Eu sei que parece confuso, parece que o que estou a dizer é que sexo não é sexo, género não é biológico, biologia não é que pensávamos ser. No entanto, se tudo na vida precisa de ser interpretado, precisa de ter significado, e este significado é preciso para algo ser entendido, também todas estas questões passam por esse processo de entendimento e significação. No caso do género muito deste processo foi/é feito por pessoal médico em especial por pessoas que ajudam outras a parir o que nos fez/faz acreditar que se é feito por médicos, é ciência, se é ciência é porque é verdade. Mas a ciência avança quando novas hipóteses são colocadas, em conversa também com as experiências vividas das pessoas. Por isso é que a evolução, a ciência como lhe chamamos é também um exercício de observação, constatação e nomeação do dia-a-dia.
Chegando ao fim deste texto pode perguntar-se como é que começámos a falar de racismo e acabámos a falar em ciência? No entanto, quando falamos de género, mas não só, temos de questionar as coisas que temos como certas para conseguirmos responder cada vez melhor às exigências de um mundo global, diverso, fluido, igual a si e singular. Um mundo complexo, que se (inter-intra)relaciona, constrói e desconstrói constantemente.
Se percebemos que as mulheres hoje não são iguais às mulheres de antigamente (ainda no outro dia lia num jornal antigo de 1900 em que uma mulher de 42 anos era velha). Percebemos também que ser mulher hoje é muitas coisas, pode ser tantas outras e que algumas delas não vamos entender ou reconhecer, não vão estar de acordo com a nossa própria experiência ou seja, não vamos identificar-nos com elas ou a experiência das pessoas próximas de nós. No entanto é válida, legítima, merece respeito, cuidado e amor. Quem pode ser mulher pode ter muitas respostas mas todas as mulheres devem poder ser mulheres.

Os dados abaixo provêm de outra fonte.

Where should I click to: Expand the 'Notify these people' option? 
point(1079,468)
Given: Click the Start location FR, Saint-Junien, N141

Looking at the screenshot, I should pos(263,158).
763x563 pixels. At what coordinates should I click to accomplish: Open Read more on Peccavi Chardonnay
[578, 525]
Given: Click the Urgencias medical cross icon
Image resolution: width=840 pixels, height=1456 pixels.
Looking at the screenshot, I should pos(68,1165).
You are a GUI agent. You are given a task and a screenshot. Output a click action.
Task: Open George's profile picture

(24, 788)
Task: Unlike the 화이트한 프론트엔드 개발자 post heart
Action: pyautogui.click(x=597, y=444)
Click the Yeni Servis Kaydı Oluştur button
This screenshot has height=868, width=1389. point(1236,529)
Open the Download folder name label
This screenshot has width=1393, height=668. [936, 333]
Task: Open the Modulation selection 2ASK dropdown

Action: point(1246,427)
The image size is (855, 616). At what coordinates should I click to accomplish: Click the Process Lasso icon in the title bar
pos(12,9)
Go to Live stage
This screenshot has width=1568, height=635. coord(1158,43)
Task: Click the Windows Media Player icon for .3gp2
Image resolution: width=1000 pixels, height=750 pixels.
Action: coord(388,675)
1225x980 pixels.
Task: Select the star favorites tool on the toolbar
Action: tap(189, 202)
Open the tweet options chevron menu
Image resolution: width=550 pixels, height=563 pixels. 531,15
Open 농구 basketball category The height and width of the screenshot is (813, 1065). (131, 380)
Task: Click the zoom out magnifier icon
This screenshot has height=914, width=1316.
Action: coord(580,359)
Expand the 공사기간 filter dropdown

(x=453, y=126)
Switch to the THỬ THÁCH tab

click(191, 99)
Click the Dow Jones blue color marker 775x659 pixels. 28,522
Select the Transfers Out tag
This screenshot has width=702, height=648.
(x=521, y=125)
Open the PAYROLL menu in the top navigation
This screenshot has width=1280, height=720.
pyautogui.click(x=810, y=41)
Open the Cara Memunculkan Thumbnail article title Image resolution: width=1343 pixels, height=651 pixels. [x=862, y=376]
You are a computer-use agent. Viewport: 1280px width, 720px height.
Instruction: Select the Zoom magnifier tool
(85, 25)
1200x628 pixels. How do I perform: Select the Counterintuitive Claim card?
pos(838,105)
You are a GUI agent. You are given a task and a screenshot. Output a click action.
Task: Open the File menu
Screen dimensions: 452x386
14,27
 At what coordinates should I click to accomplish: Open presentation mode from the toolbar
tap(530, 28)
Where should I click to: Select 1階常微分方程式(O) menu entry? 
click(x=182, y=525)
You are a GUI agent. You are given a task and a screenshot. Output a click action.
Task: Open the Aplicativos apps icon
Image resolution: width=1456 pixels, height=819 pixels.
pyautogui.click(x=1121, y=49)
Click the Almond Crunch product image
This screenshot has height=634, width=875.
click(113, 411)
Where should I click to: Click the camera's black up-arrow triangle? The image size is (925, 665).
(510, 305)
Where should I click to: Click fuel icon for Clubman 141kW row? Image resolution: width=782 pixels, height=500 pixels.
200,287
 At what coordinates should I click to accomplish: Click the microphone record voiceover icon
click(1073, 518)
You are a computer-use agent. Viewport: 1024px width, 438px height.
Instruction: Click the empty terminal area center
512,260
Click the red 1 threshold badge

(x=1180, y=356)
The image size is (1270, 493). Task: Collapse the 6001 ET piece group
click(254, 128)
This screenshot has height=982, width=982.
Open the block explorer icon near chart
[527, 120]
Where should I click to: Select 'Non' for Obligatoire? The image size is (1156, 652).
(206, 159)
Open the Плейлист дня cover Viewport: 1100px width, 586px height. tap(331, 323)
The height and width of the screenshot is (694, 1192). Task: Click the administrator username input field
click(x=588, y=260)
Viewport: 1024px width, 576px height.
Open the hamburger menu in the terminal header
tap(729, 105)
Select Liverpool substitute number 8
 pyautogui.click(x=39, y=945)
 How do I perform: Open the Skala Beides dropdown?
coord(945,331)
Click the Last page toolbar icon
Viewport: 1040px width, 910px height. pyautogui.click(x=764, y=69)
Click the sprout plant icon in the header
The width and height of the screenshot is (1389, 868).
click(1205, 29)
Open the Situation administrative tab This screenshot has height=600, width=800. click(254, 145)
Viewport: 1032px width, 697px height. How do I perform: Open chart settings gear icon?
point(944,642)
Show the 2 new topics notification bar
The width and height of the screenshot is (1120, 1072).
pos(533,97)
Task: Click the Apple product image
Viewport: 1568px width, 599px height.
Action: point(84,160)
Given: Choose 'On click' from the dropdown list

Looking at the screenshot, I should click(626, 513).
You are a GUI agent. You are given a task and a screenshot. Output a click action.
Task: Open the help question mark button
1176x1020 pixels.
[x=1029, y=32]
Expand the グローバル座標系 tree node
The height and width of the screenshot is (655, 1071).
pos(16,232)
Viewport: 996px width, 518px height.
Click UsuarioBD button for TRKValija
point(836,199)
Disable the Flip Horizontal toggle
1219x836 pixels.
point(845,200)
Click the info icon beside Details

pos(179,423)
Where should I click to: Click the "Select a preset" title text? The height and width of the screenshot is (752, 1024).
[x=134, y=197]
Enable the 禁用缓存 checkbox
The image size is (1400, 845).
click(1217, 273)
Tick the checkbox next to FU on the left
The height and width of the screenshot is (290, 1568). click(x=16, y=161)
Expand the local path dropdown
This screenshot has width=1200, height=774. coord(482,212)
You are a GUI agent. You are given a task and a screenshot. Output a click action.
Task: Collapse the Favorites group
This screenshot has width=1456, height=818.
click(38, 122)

[1] https://pt.wikipedia.org/wiki/Dia_Internacional_da_Mulher
[2] https://www.comunidadeculturaearte.com/simone-de-beauvoir-nao-se-nasce-mulher-torna-se-mulher/
-Sobre Alexa Santos-
Alexa Santos é formada em Serviço Social pela Universidade Católica de Lisboa, em Portugal, e Mestre em Género, Sexualidade e Teoria Queer pela Universidade de Leeds no Reino Unido. Trabalha em Serviço Social há mais de dez anos e é ativista pelos direitos de pessoas LGBTQIA+ e feminista anti-racista fazendo parte da direção do Instituto da Mulher Negra em Portugal e da associação pelos direitos das lésbicas, Clube Safo. Mais recentemente, integrou o projeto de investigação no Centro de Estudos da Universidade de Coimbra, Diversity and Childhood: transformar atitudes face à diversidade de género na infância no contexto europeu coordenado por Ana Cristina Santos e Mafalda Esteves.